Stored dataset items
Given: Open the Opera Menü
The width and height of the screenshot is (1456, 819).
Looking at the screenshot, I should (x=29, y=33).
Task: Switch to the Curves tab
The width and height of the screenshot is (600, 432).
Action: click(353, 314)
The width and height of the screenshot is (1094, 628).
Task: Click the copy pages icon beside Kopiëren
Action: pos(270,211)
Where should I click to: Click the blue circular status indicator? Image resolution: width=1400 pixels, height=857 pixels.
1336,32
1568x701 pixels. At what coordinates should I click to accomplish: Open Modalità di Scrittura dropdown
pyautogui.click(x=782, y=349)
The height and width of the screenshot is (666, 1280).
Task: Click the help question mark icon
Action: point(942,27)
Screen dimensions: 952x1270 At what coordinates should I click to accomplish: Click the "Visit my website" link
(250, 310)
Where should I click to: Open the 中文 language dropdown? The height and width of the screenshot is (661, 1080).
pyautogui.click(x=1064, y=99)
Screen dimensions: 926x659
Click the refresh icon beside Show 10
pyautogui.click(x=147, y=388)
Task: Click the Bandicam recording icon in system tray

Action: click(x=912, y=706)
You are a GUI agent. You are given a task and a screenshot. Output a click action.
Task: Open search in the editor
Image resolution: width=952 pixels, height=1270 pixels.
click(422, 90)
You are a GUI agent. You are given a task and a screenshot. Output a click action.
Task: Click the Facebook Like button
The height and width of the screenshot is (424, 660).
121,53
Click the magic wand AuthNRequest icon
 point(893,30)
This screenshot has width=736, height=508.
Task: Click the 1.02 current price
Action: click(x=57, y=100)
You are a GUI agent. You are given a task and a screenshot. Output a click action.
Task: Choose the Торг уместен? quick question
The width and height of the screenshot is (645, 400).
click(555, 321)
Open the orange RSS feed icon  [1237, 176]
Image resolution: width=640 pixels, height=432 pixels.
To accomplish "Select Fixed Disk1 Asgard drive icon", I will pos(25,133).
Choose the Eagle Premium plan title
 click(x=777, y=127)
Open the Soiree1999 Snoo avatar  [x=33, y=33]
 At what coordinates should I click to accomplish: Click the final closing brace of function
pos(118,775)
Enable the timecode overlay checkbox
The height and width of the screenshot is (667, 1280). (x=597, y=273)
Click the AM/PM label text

_Your objective_. Recast every line of the entries above as a numbered list, dropping any blank lines.

_Task response_.
1. Given: Open the Opera Menü
2. The width and height of the screenshot is (1456, 819).
3. Looking at the screenshot, I should (x=29, y=33).
4. Task: Switch to the Curves tab
5. The width and height of the screenshot is (600, 432).
6. Action: click(353, 314)
7. The width and height of the screenshot is (1094, 628).
8. Task: Click the copy pages icon beside Kopiëren
9. Action: pos(270,211)
10. Where should I click to: Click the blue circular status indicator? Image resolution: width=1400 pixels, height=857 pixels.
11. 1336,32
12. 1568x701 pixels. At what coordinates should I click to accomplish: Open Modalità di Scrittura dropdown
13. pyautogui.click(x=782, y=349)
14. The height and width of the screenshot is (666, 1280).
15. Task: Click the help question mark icon
16. Action: point(942,27)
17. Screen dimensions: 952x1270 At what coordinates should I click to accomplish: Click the "Visit my website" link
18. (250, 310)
19. Where should I click to: Open the 中文 language dropdown? The height and width of the screenshot is (661, 1080).
20. pyautogui.click(x=1064, y=99)
21. Screen dimensions: 926x659
22. Click the refresh icon beside Show 10
23. pyautogui.click(x=147, y=388)
24. Task: Click the Bandicam recording icon in system tray
25. Action: click(x=912, y=706)
26. You are a GUI agent. You are given a task and a screenshot. Output a click action.
27. Task: Open search in the editor
28. Image resolution: width=952 pixels, height=1270 pixels.
29. click(422, 90)
30. You are a GUI agent. You are given a task and a screenshot. Output a click action.
31. Task: Click the Facebook Like button
32. The height and width of the screenshot is (424, 660).
33. 121,53
34. Click the magic wand AuthNRequest icon
35.  point(893,30)
36. This screenshot has width=736, height=508.
37. Task: Click the 1.02 current price
38. Action: click(x=57, y=100)
39. You are a GUI agent. You are given a task and a screenshot. Output a click action.
40. Task: Choose the Торг уместен? quick question
41. The width and height of the screenshot is (645, 400).
42. click(555, 321)
43. Open the orange RSS feed icon  [1237, 176]
44. Image resolution: width=640 pixels, height=432 pixels.
45. To accomplish "Select Fixed Disk1 Asgard drive icon", I will pos(25,133).
46. Choose the Eagle Premium plan title
47.  click(x=777, y=127)
48. Open the Soiree1999 Snoo avatar  [x=33, y=33]
49.  At what coordinates should I click to accomplish: Click the final closing brace of function
50. pos(118,775)
51. Enable the timecode overlay checkbox
52. The height and width of the screenshot is (667, 1280). (x=597, y=273)
53. Click the AM/PM label text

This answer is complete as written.